The first sentence of section 9 seems to be missing its ending period.

Outside of the grammar rules interspersed throught the document, the word "property" is never used in relation to the predicate of a triple(pattern) before the property paths section. This may make the text confusing in discussing property paths as "similar to a string regular expression but over properties, not characters". Maybe the relation between properties and predicates is obvious enough to not need clarification, but I thought it worth noting.

There's a free-floating sentence fragment just before section 9.1: "any given path expression."


> >    9.1 Property Path Expressions

"uri is either a URI or a prefixed name" -- is the 'a' shorthand for rdf:type allowed?


I think "nor uri_{j+1}...^uri_n as reverse paths" is missing a ^ on uri_{j+1}.

> >    9.2 Examples

"or, with explicit variables" might be more clear with text indicating that the extra variables make this not exactly the same query as the results from this variant will include bindings for the new named variables.

"rdf;type" should be "rdf:type"


> > These next sections contain material that will be moved into the formal definitions:
> > 
> >    9.3 Algebra for Property Paths
> >        9.3.1 Translation of Property Paths
> >        9.3.2 Material for the "Initial Definitions" section
> >            9.3.2.1 Property Paths Patterns

"A Property Path is a sequence of triples, ti in ST" -- what is "ST"?

"We call the object of t_n the end of the path." -- should n here instead be length(ST)-1?

> >        9.3.3 Property Path Expression Matching
> >            9.3.3.1 SPARQL Property Path Pattern Matching
> > 
> >        9.3.4 Material for the SPARQL syntax to SPARQL algebra section
> >        9.3.5 Material for the SPARQL algebra section

"A zero length path matches subjects and all objects ..." Does this mean "all subjects and objects"? Not sure why the choice of "subjects" vs. "*all* objects".

"such that a intermediate nodes in the graph are trarversed once only" -- 'a' should be 'all'?


> >        9.3.6 Material for the SPARQL Evaluation Semantics section
> >            9.3.6.1 Zero-length paths

Is there a reason to include 'path' in ZeroLengthPath(X, path, Y) ?

"{ { (y, x) } }" -- should be "{ { (vy, x) } }"


"""
eval(D(G), ZeroLengthPath(x:term, path, y:term)) = 
  { {} }
  card[] = 1
"""
-- should this return the empty set {} instead of the set of one empty result { {} } when x != y?


> >            9.3.6.2 Arbitrary length paths

"deteching" -- sp. "detecting".

"ALP(x:term, path) = ALP(x:term, path), {})" -- has one too many right-parens in it.
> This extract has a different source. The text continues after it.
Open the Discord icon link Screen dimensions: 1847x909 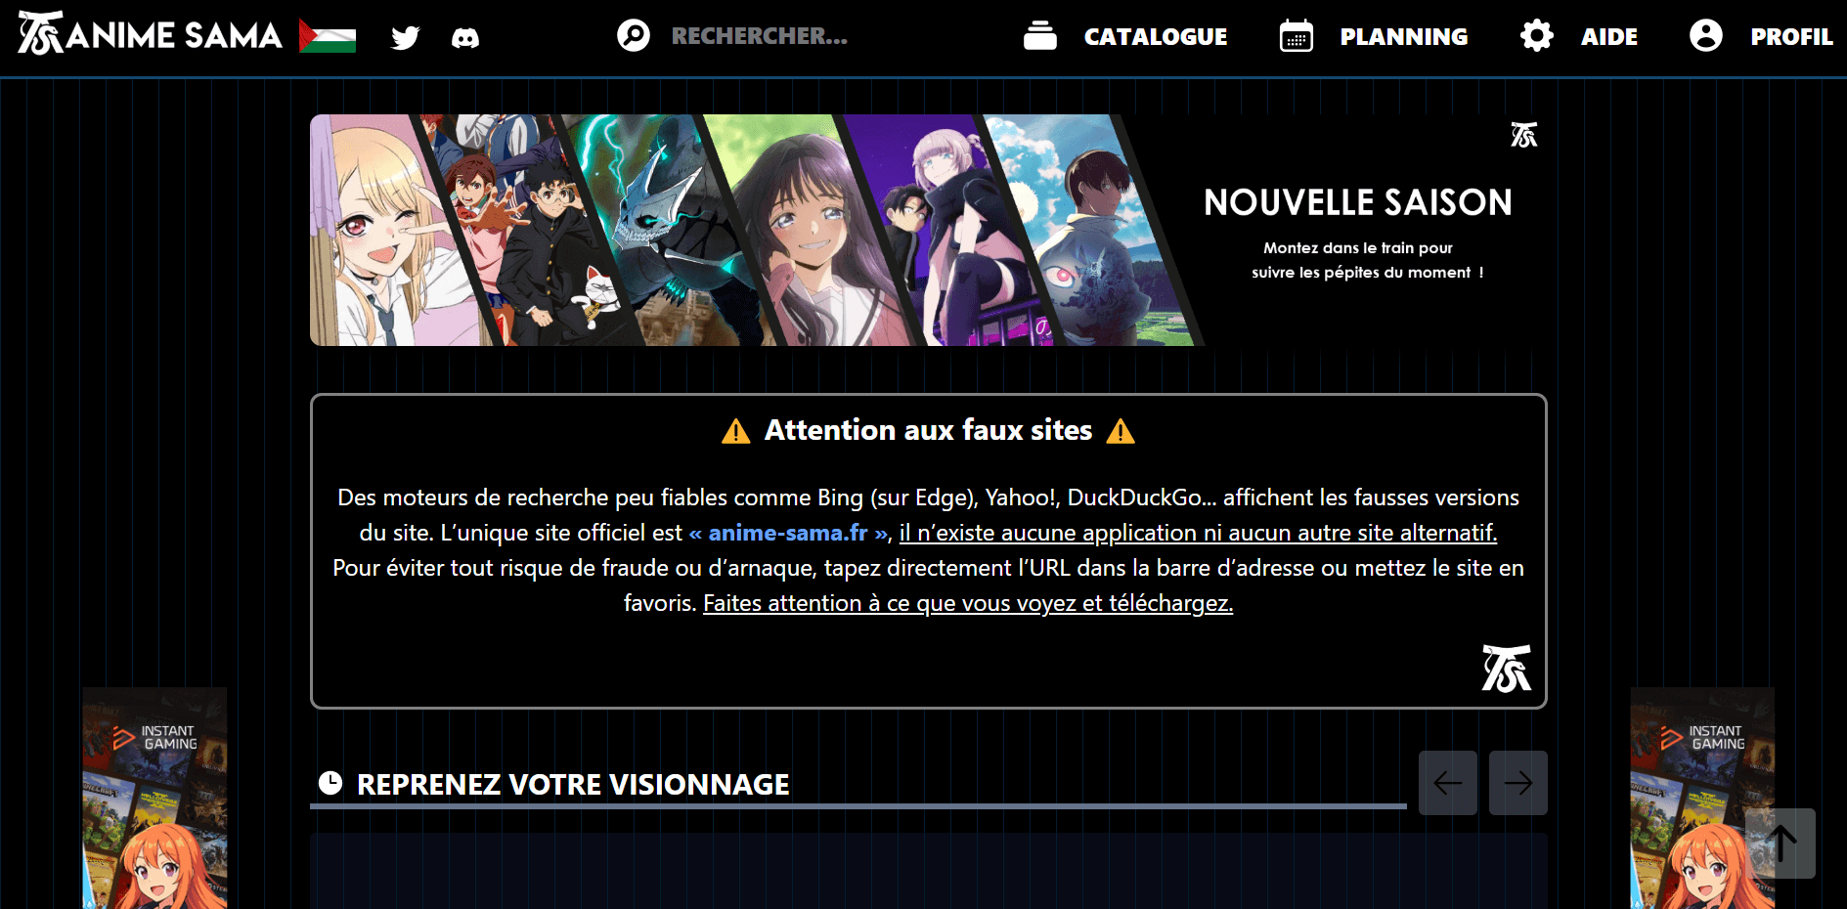(465, 38)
Presumably should be "ALP(x:term, path) = ALP(x:term, path, {})"

"R = R + t + ALP(t, Path, Visted)" -- should 't' be '{t}'? (assuming + is understood as set-union?)


"multiset-union({(vx,t} | | t in nodes(G) and y in ArbitraryLengthPath(t, path, y) })" -- syntax here is messed up, and I'm not sure about the second (recursive?) condition 'y in ArbitraryLengthPath(t,path,y). Maybe meant to be "t in nodes(G) and y in ALP(t,path)" ?


> > 10 Aggregates

This section should mention somewhere that aggregates must be aliased in order to project them. A brief mention with a link to 15.1.2 SELECT expressions would be sufficient.

> >    10.1 Aggregate Example

The introductory text seems a bit thin for readers that may not already be familiar with aggregates. Similarly, the example in 10.1 might be aided by some explanatory text detailing how the final result is arrived at.


> >    10.2 Algebra Operators

"Aggregation, a function which calculates a scalar value as an output of the aggregate expression in the SELECT clause." -- aggregate expressions can also be in the HAVING clause, right (not just SELECT)?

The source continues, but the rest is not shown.